Texte source -
____

De la loi du talion à celle de la joue !! !
Dans le célèbre Sermon sur la montagne, Jésus-Christ évoque devant de son auditoire les lois des Saintes Écritures, y compris la bien connue « loi du talion ». Il entreprend de la transformer en une nouvelle perspective que l’on pourrait appeler la « loi de la joue ».
En effet, Jésus-Christ déclare : « Vous avez appris qu’il a été dit : œil pour œil, et dent pour dent. Mais moi, je vous dis de ne pas résister au méchant. Si quelqu’un te frappe sur la joue droite, présente-lui aussi l’autre » (Matthieu, 5:38-39).
Étrange transformation
Sans détour ni fioriture, il procède à une transformation surprenante. Il semble encourager le passage d’une vengeance juste et encadrée, jugée les sacrificateurs et les juges alors en fonction (Deutéronome 19:15-21), puisque, de toute évidence, les enseignements de l’Ancien Testament n’autorisent pas la vengeance personnelle (Lévitique 19:18). Cependant, il appelle à une attitude qui pourrait sembler manquer de courage, de dignité et de loyauté pour les hommes et femmes qu’il invite à le suivre vers le Royaume des Cieux. Il doit y avoir forcément un sens plus profond à cette exhortation.
Épreuve de force et épreuve d’âme
Le conseil de Jésus fait écho à celui du roi Salomon, qui a averti : « Ne dis pas : Je lui ferai comme il m’a fait. Je rendrai à chacun selon ses œuvres » (Proverbes 24:29). En effet, le disciple de Jésus doit tendre l’autre joue, évitant ainsi de se laisser entraîner dans une « épreuve de force » et de succomber à la provocation et à l’envie mutuelle, comme le rappelle Paul (Galates 5:26). Le Seigneur souhaite provoquer une épreuve d’âme pour nous permettre de travailler sur nous-mêmes et participer de l’œuvre divine. Il ne s’agit pas d’un geste physique, mais d’un véritable retournement de perspective.
Transformation éthique
Cette parole
signifie clairement que si quelqu’un tente de provoquer une confrontation par une gifle, une parole blessante ou une remarque brutale, l’autre personne ne devrait pas répondre de la même manière. En suivant la « loi de la joue », elle devrait au contraire tout faire pour empêcher l’engrenage de la vengeance et de la réciprocité du mal de se mettre en marche.

____

Données affichées -
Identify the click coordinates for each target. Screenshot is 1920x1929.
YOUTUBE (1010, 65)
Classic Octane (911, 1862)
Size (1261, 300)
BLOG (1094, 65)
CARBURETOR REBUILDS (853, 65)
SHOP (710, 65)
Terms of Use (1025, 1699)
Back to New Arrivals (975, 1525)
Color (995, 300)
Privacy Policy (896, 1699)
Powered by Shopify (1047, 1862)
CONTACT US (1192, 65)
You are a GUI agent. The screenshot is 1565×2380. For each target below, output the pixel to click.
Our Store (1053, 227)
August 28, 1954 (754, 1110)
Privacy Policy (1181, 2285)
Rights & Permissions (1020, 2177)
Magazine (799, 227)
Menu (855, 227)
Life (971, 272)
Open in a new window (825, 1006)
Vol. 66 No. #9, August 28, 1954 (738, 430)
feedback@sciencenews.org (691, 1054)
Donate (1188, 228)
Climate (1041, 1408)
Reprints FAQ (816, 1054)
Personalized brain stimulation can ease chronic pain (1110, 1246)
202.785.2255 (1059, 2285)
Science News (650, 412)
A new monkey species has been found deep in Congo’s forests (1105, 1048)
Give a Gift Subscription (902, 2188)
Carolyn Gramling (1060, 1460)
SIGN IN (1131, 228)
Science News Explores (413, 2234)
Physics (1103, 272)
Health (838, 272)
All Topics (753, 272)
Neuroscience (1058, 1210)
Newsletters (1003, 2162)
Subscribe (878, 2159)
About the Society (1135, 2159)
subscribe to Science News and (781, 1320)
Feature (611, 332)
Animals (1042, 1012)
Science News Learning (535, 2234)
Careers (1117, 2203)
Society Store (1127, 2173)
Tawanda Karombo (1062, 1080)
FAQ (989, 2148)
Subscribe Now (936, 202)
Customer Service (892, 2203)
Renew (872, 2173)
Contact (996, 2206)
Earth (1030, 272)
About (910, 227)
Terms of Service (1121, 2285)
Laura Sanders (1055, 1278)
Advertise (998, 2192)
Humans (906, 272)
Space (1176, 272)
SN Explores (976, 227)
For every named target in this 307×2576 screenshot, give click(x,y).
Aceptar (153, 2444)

____

Énoncé A - Recopiez sans rien changer le passage du texte sur la loi de la joue qui commence à « Transformation éthique » et se termine à « mettre en marche. ».
Énoncé B - D'après le texte sur la loi de la joue, quelle référence de l'Ancien Testament montre que la vengeance personnelle n'est pas autorisée ?
Énoncé C - Dressez, s'il vous plaît, la liste de toutes les références bibliques citées dans le texte sur la loi de la joue.

Réponse A -
Transformation éthique
Cette parole
signifie clairement que si quelqu’un tente de provoquer une confrontation par une gifle, une parole blessante ou une remarque brutale, l’autre personne ne devrait pas répondre de la même manière. En suivant la « loi de la joue », elle devrait au contraire tout faire pour empêcher l’engrenage de la vengeance et de la réciprocité du mal de se mettre en marche.

Réponse B - Lévitique 19:18

Réponse C -
- Matthieu 5:38-39
- Deutéronome 19:15-21
- Lévitique 19:18
- Proverbes 24:29
- Galates 5:26